Commercial Real Estate Proptech Has Legs
Separating commercial and residential venture capital funding activity is challenging. Research platforms didn’t bifurcate the data in 2022, due to the decrease in overall activity, representing proptech as a single market, even though it serves multiple industries. Anecdotally, however, commercial real estate proptech companies have outperformed the residential technology market.
Proptech funding rounds are a good indicator that the market is trending away from residential-focused technologies. In 2022, each of the top 10 proptech funding deals was secured by a company serving the commercial or real estate investment markets. By comparison, all but one of the top proptech funding rounds in 2021 were for residential technologies focused on providing solutions to the home-buying market.
Development technology company Veev was the top deal last year, securing $400 million from VC firm Bond. Flow, a start-up that helps developers reach stabilization faster by leveraging social media marketing, secured $350 million in funding, and Roofstock, a website providing advice and data to mom-and-pop investors, secured $240 million in funding, rounding out the top three deals.
It wasn’t only deals at the top of the list that fit this trend. Commercial- and investor-targeted technologies secured healthy funding across the broad spectrum of deals. Crowdfunding platform CrowdStreet secured $43 million; commercial real estate life-cycle management company VTS secured $125 million; and Northspyre secured $25 million in Series B capital. The list goes on. Business Insider’s annual list of top growth proptech companies in the coming year is made up almost entirely of investment- and commercial-targeted technologies.
VC Investors Target Automation
VC investors are practicing caution when vetting prospective businesses, but they are still bullish on the way that technology is reshaping and revolutionizing the industry. In particular, VC funds are targeting technologies backed by automation and data and analytics. All of the start-ups to secure significant funding in the last year are leveraging automation as part of the platform.
Veev includes an automated design lab and data monitoring, and Flow uses automation to execute social media posts where they will be most impactful, for example. Crowdstreet and VTS are both incorporating automation into the technology to deliver better results, efficiency, and accurate data that inform investment and development decisions.

□ □ □ □ □

### TO DO
[A] Answer these questions using the passage on commercial real estate proptech:
(i) Which VC firm provided Veev's $400 million?
(ii) How much funding did VTS secure?
(iii) What kinds of technologies are VC funds particularly targeting?
[B] From the passage on commercial real estate proptech, copy the text starting at "Commercial Real Estate Proptech Has" and ending at "the home-buying market.".

### COLLECTED MATERIAL
□ □ □ □ □

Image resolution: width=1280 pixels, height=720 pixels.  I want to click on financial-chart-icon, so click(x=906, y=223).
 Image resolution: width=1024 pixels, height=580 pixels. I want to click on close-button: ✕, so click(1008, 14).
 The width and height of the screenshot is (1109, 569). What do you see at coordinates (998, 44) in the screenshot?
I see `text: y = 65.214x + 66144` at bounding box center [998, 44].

□ □ □ □ □

### ANSWERS GIVEN
[A]
(i) Bond
(ii) $125 million
(iii) Technologies backed by automation and data and analytics

[B]
Commercial Real Estate Proptech Has Legs
Separating commercial and residential venture capital funding activity is challenging. Research platforms didn’t bifurcate the data in 2022, due to the decrease in overall activity, representing proptech as a single market, even though it serves multiple industries. Anecdotally, however, commercial real estate proptech companies have outperformed the residential technology market.
Proptech funding rounds are a good indicator that the market is trending away from residential-focused technologies. In 2022, each of the top 10 proptech funding deals was secured by a company serving the commercial or real estate investment markets. By comparison, all but one of the top proptech funding rounds in 2021 were for residential technologies focused on providing solutions to the home-buying market.